The Origin of the Scottish Rite of Freemasonry

After the organization of the Grand Lodge of England in 1717, Masonry became very popular. It passed over the Channel to France in 1721 where many ritualists invented numerous "side degrees" subject to no governing body and hawked them about the country and through the continent.

In 1740, Chevalier Ramsey, a Scottish nobleman, gave some famous lectures in Paris and Bordeaux on the origin and objects of Masonry. He subdivided the "Three Degrees" and concocted degrees from the parts explained by his philosophic lectures.
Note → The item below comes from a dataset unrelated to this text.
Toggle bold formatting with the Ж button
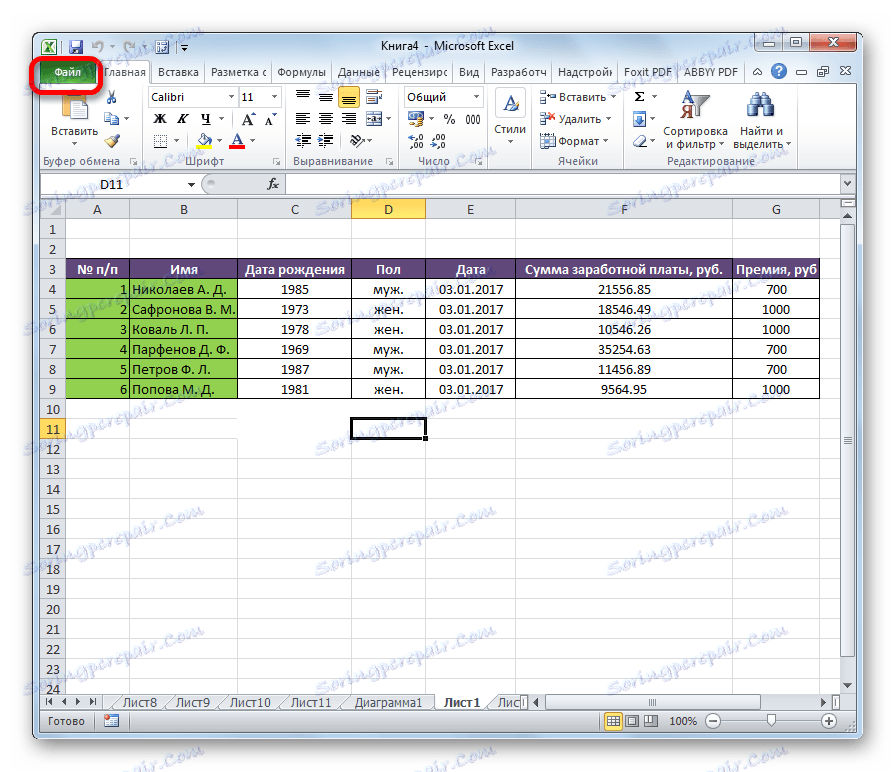Viewport: 896px width, 772px height. 158,118
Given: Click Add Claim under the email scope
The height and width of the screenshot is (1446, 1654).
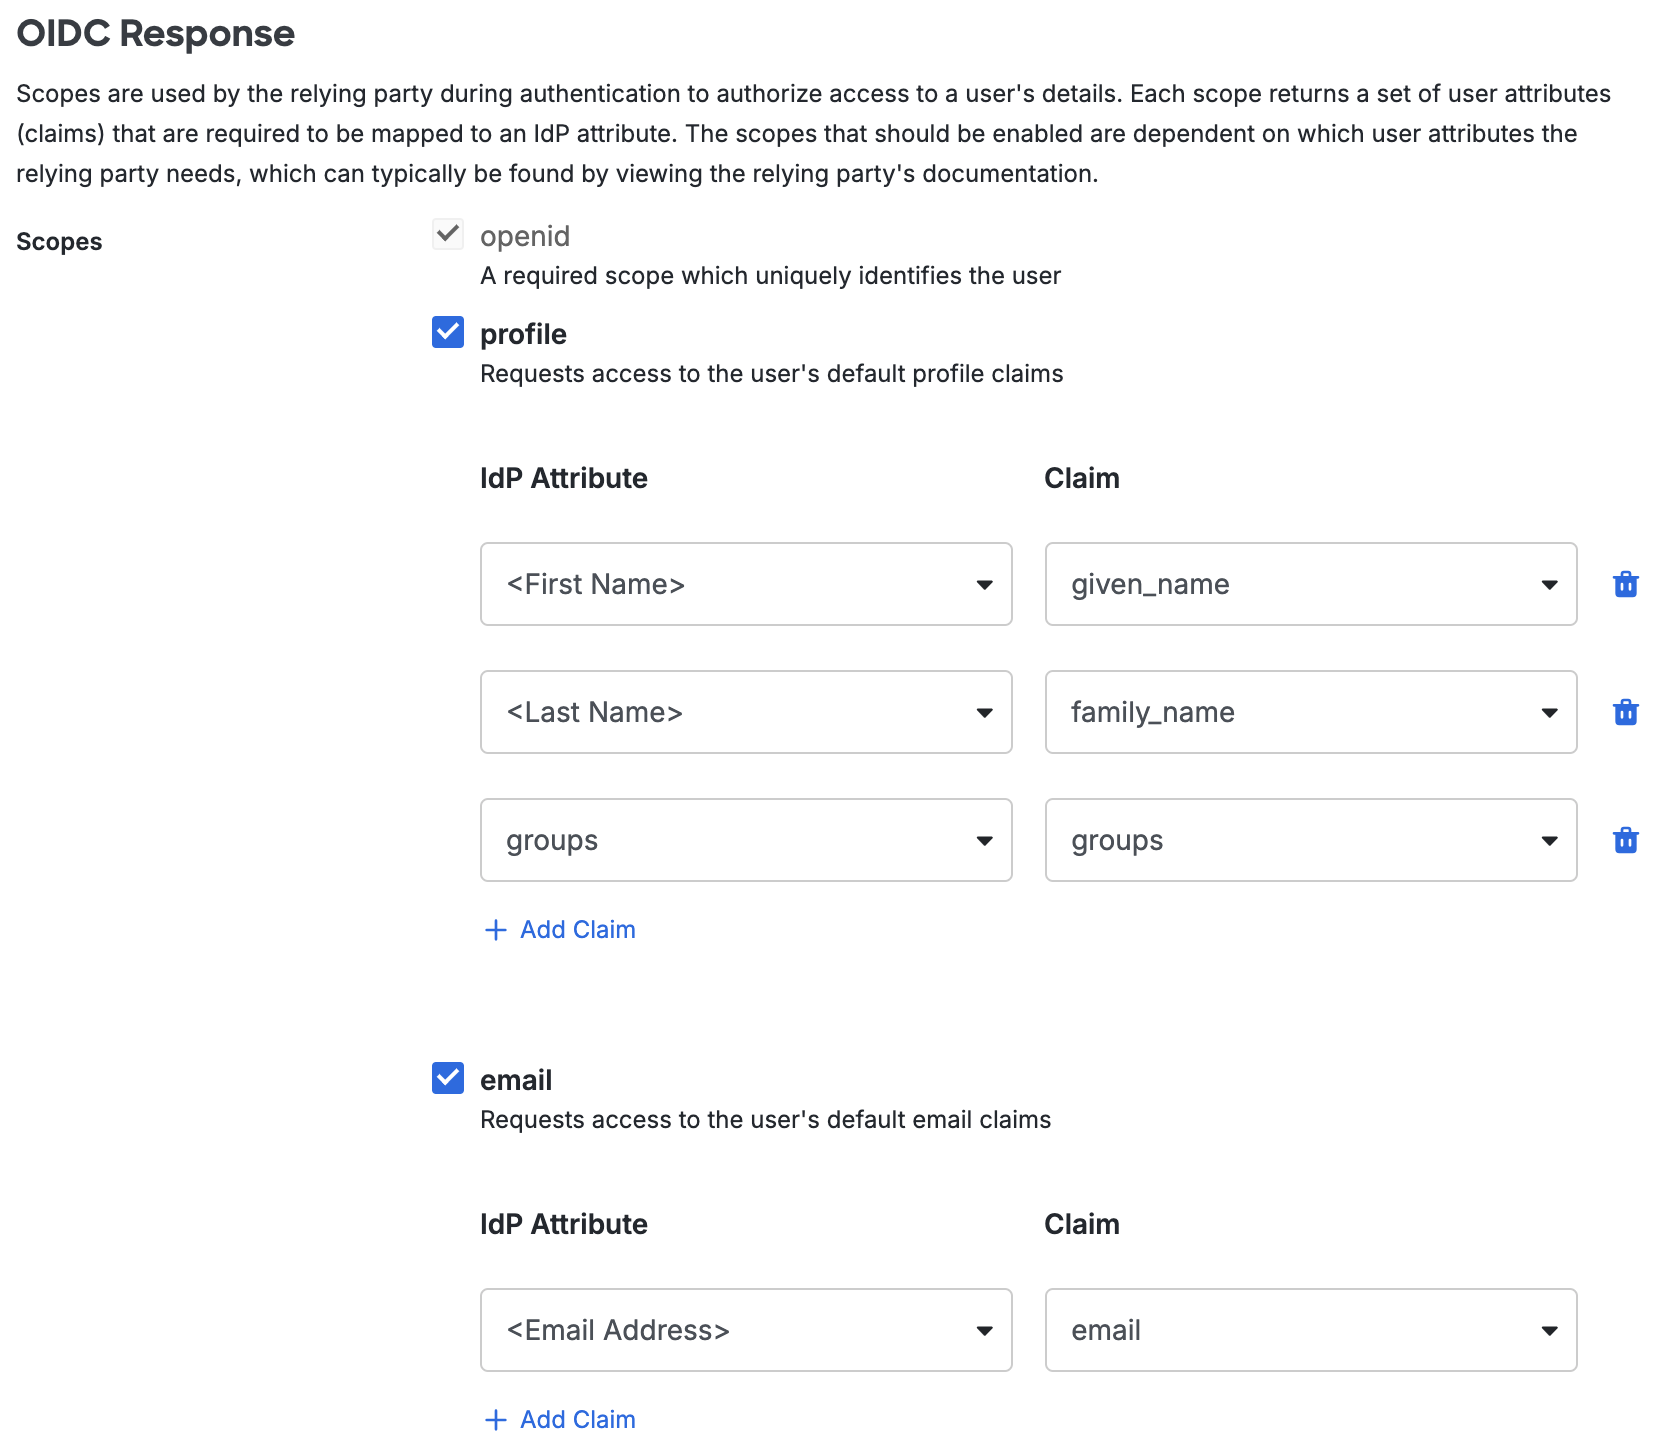Looking at the screenshot, I should (577, 1419).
He established a Lodge which he called Harodim, but the French styled it Scotchman's Lodge Masonry, which fact may have had something to do with the misnomer, Scottish Rite.
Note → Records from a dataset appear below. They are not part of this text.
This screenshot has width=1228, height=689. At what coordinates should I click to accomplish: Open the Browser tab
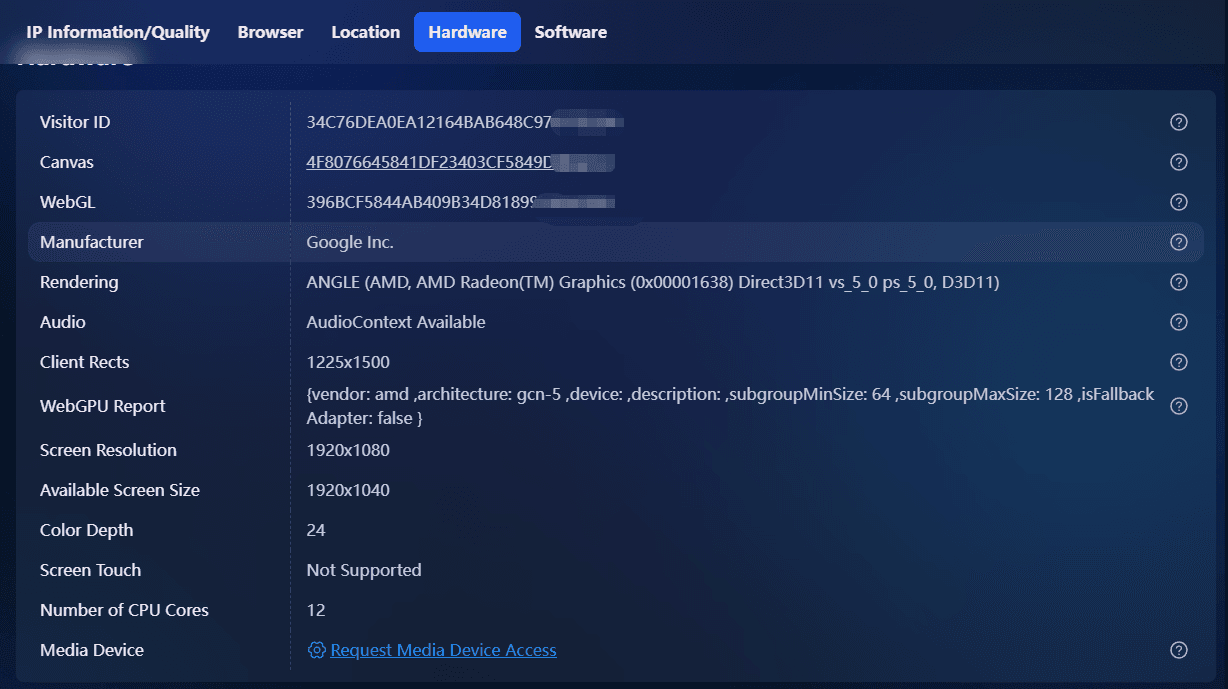pos(270,32)
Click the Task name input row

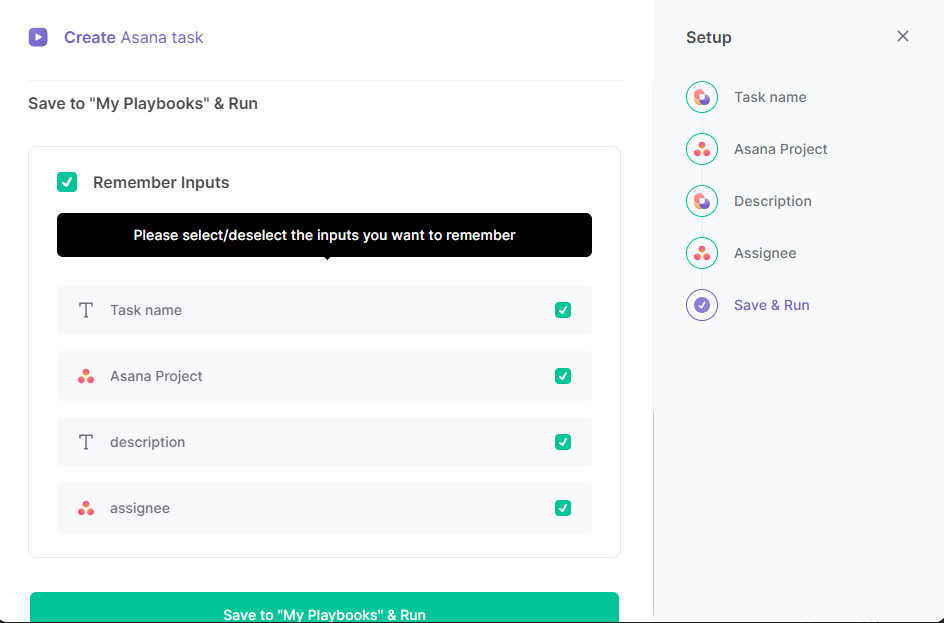(x=324, y=310)
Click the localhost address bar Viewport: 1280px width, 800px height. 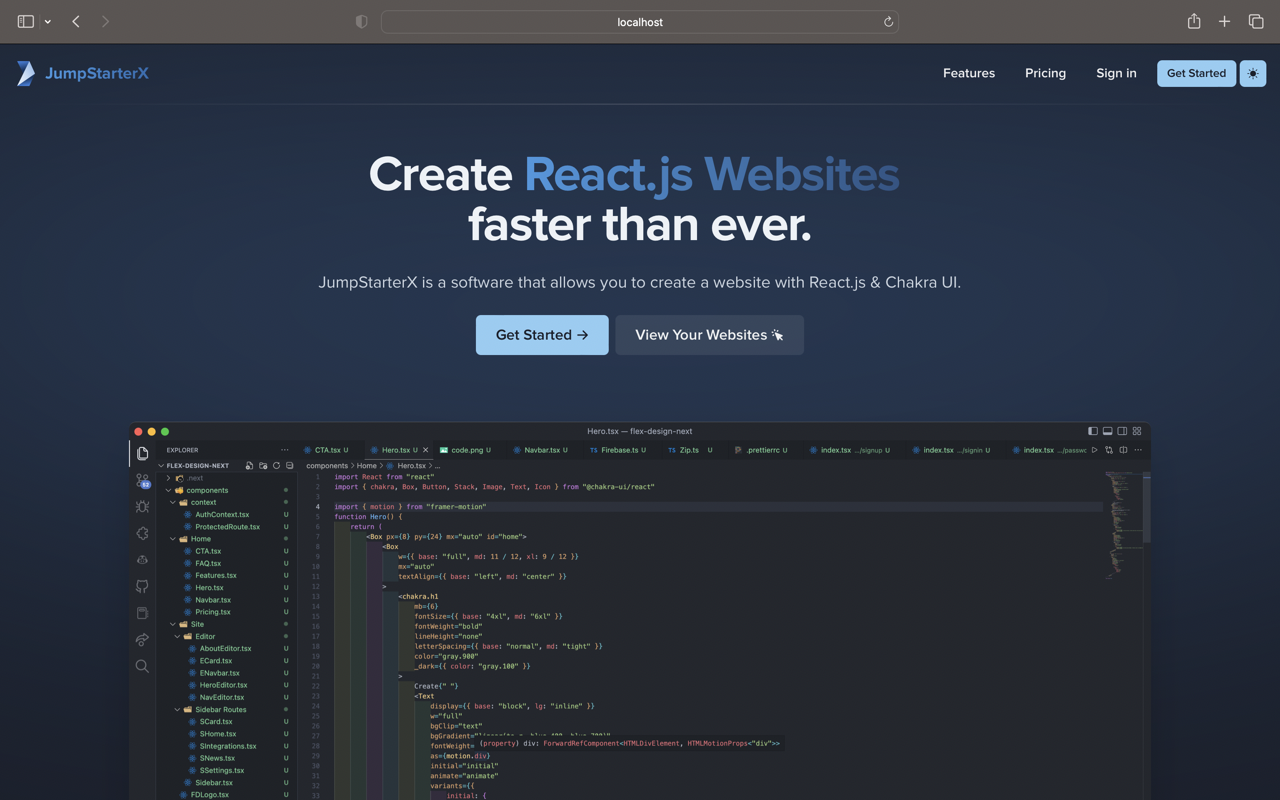pos(640,21)
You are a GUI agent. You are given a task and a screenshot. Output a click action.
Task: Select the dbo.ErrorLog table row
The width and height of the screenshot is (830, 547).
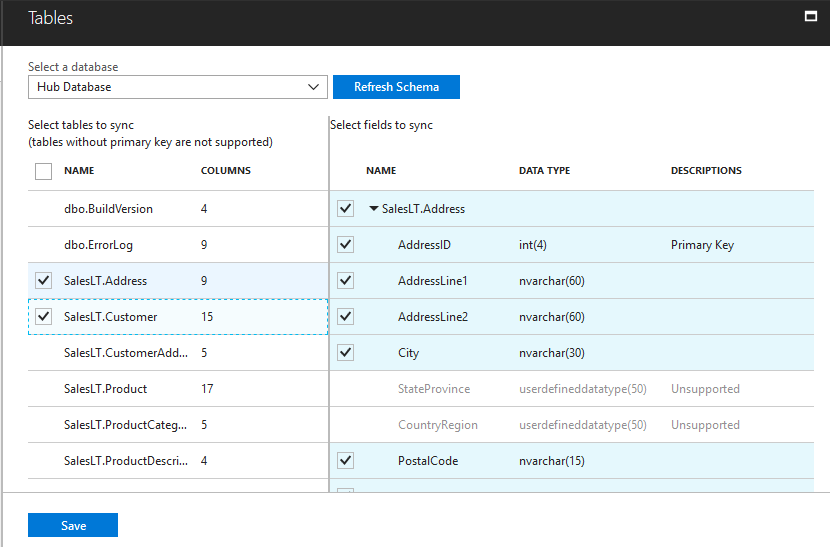click(96, 245)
The Scottish Rite had its beginning in France. In 1754, the Chevalier de Bonneville established in the College of Clermont in Paris a chapter of twenty-five so-called "High Degrees." This college was a sort of refuge for the Stuarts of Scotland, which fact may have had some bearing on the name Scottish Rite. The body established by Bonneville, including the three symbolic degrees, was called the Rite of Perfection. In 1758, these Degrees were taken by Marquis de Lernais to Berlin where they in the following year were placed under a body called the Council of the Emperors of the East and West, which was formed at Paris from the ruins of the Clermont Chapter.

Frederick the Great

In 1762, it is said that Frederick the Great "formed and promulgated" what is known as the Constitutions of 1762. In 1786, a reorganization took place in which eight degrees were added to the twenty-five and the name changed to the Ancient and Accepted Scottish Rite of Freemasonry. By these Constitutions, Frederick resigned the authority of Grand Commander, which title he had held since the adoption of the Grand Constitutions in 1762, and deposited his Masonic prerogatives with a council in each nation to be composed of Sovereign Grand Inspectors General of the Thirty-third and last degree of Freemasonry.